Reproducible Data Workflows With Drake

Education

A gentle introduction to reproducible data workflows with the {drake} package.

Author

Garrick Aden-Buie

Published

July 19, 2019

drake is an R package that provides a powerful, flexible workflow management tool for reproducible data analysis pipelines. drake alleviates the pain of managing large (and even small) data analyses, speeding up iteration and development while providing reproducibility guarantees that are essential for modern research.

https://ropensci.github.io/drake/

In this session, we’ll learn how to use drake to manage a data analysis workflow by writing functions that define the steps of the analysis. We’ll then learn how drake can keep track of all of these steps, from start to finish, and intelligently update only the outdated steps when your data or code change.

Meeting prerequisites

We’ll work through a few examples together, so please bring a laptop with the drake and visNetwork packages installed. (If you don’t have a laptop you can share with someone who does at the session.) You would also benefit from installing the tidyverse package for the session.
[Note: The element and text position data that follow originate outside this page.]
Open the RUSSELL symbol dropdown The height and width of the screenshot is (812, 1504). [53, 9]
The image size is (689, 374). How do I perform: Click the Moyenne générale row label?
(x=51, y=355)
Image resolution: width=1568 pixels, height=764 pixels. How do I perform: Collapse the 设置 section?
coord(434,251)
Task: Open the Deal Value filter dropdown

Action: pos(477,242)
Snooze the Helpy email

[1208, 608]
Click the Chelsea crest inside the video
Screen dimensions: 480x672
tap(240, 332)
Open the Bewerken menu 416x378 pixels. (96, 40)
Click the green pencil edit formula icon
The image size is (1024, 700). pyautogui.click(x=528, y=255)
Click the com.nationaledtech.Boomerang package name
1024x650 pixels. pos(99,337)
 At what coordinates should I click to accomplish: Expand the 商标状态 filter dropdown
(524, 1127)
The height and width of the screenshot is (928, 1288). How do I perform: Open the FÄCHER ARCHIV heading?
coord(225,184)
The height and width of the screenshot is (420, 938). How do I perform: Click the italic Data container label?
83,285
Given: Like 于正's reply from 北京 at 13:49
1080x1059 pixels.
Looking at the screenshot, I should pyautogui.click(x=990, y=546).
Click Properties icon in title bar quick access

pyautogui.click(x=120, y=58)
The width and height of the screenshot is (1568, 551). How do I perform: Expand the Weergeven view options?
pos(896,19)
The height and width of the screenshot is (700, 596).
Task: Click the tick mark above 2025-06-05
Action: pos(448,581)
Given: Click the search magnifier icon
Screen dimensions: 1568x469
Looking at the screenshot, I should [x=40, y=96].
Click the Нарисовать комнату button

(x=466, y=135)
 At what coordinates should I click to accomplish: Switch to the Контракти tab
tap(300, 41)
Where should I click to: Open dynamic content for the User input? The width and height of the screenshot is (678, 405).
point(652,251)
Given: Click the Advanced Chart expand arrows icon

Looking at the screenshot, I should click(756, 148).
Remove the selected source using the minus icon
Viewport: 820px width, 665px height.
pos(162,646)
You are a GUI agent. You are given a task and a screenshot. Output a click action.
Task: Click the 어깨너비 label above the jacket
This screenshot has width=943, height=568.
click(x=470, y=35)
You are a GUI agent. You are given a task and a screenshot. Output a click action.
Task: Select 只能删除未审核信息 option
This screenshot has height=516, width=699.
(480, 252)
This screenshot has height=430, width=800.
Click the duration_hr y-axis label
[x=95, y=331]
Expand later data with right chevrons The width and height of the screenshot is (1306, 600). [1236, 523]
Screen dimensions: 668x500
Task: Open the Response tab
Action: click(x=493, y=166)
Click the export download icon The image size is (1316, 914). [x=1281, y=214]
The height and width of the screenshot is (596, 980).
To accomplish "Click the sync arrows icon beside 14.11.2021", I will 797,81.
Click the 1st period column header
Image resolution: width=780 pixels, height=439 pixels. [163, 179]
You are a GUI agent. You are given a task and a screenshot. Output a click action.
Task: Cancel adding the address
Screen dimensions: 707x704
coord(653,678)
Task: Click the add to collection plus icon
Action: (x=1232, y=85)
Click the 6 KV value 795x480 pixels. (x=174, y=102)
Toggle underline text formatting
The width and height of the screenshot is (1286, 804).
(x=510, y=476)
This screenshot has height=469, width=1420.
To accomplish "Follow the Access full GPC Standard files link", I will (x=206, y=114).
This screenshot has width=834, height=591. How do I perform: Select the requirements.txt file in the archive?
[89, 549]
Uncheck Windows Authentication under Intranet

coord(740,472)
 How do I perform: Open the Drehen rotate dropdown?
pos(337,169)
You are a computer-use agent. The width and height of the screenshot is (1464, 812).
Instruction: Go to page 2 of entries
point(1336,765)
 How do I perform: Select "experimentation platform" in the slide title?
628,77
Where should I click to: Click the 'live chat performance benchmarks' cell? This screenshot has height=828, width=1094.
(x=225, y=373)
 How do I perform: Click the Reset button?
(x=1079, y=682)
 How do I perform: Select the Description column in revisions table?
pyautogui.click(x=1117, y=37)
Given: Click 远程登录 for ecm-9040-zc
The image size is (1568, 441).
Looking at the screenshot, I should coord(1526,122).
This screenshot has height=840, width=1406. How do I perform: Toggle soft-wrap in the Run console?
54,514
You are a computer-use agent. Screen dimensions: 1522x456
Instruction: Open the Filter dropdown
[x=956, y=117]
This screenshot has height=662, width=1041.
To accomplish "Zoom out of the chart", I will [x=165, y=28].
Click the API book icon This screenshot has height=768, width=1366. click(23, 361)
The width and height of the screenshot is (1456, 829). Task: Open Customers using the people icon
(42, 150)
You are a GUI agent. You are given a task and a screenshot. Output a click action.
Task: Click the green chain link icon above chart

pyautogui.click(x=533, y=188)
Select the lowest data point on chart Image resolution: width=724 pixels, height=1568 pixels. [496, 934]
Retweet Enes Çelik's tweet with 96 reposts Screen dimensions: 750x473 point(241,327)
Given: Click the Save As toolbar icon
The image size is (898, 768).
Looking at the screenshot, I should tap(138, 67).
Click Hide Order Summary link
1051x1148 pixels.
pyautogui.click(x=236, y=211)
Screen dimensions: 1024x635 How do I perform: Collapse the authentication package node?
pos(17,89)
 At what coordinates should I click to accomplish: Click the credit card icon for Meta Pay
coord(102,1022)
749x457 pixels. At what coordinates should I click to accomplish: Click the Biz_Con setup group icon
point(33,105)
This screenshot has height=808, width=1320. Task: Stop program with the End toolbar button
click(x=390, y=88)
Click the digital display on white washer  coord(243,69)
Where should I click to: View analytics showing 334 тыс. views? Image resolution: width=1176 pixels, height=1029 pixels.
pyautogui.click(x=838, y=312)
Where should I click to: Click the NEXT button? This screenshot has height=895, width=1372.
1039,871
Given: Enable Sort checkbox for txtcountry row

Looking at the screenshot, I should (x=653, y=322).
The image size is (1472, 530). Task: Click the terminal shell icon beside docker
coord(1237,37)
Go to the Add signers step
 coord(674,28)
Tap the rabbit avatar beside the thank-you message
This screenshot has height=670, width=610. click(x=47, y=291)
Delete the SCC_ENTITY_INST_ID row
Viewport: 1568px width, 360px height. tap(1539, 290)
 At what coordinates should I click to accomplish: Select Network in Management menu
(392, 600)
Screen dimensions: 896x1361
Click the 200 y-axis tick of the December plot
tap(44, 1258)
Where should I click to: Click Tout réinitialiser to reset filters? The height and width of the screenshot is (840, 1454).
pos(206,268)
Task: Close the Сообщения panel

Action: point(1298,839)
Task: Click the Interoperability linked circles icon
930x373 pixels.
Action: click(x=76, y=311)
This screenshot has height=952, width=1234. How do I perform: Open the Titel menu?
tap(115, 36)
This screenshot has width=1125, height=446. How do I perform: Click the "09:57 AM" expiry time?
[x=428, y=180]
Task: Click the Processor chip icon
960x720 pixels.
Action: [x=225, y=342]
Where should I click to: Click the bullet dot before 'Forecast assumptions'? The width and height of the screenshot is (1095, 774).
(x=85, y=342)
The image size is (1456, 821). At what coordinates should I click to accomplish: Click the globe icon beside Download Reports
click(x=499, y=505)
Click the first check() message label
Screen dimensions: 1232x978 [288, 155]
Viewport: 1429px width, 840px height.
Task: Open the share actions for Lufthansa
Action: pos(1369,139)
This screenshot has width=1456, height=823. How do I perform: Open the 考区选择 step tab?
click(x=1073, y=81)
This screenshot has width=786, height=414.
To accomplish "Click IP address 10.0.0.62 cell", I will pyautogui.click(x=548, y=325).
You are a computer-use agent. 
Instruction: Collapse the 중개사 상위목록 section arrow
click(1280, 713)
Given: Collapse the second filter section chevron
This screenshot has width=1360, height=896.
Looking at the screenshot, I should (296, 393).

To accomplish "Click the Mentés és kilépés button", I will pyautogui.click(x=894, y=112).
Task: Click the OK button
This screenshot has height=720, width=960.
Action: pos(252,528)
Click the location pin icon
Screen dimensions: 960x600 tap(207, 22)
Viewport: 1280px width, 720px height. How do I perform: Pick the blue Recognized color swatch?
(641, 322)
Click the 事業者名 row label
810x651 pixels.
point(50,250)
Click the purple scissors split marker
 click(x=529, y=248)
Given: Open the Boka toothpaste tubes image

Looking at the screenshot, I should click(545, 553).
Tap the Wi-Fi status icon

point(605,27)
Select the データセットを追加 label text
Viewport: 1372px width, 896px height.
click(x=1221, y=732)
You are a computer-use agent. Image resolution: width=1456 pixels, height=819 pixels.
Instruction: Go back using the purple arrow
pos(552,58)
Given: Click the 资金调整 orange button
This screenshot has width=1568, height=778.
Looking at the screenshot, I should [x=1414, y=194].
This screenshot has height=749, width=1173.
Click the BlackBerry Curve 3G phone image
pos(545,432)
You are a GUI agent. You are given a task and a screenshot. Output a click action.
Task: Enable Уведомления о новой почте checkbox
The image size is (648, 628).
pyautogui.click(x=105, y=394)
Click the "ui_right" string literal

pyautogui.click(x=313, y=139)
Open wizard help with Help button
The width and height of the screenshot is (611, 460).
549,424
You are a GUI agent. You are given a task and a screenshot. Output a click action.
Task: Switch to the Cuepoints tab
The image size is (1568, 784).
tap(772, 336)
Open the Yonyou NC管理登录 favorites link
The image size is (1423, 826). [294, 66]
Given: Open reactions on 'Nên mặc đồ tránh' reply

See the full requirements here.

required_packages <- c(
  # "tidyverse",  #<< For data processing, etc. (you probably have this)
  "here",         #<< For sane path management
  "cowplot",      #<< For composing ggplot2 plots
  "visNetwork",   #<< For visualizing drake plans
  "drake"         #<< Because drake
)

install.packages(required_packages)

Note: if you’ve used drake before, please ensure that you have version 7.0.0 or later installed.

Meeting materials

The slides from this talk are available online at https://pkg.garrickadenbuie.com/drake-intro/ and the drake source code and RStudio project are in available on GitHub at https://github.com/gadenbuie/drake-intro. There is also an RStudio Cloud project containing the drake project with all of the required dependencies pre-installed that you can use to explore and run the code from the talk.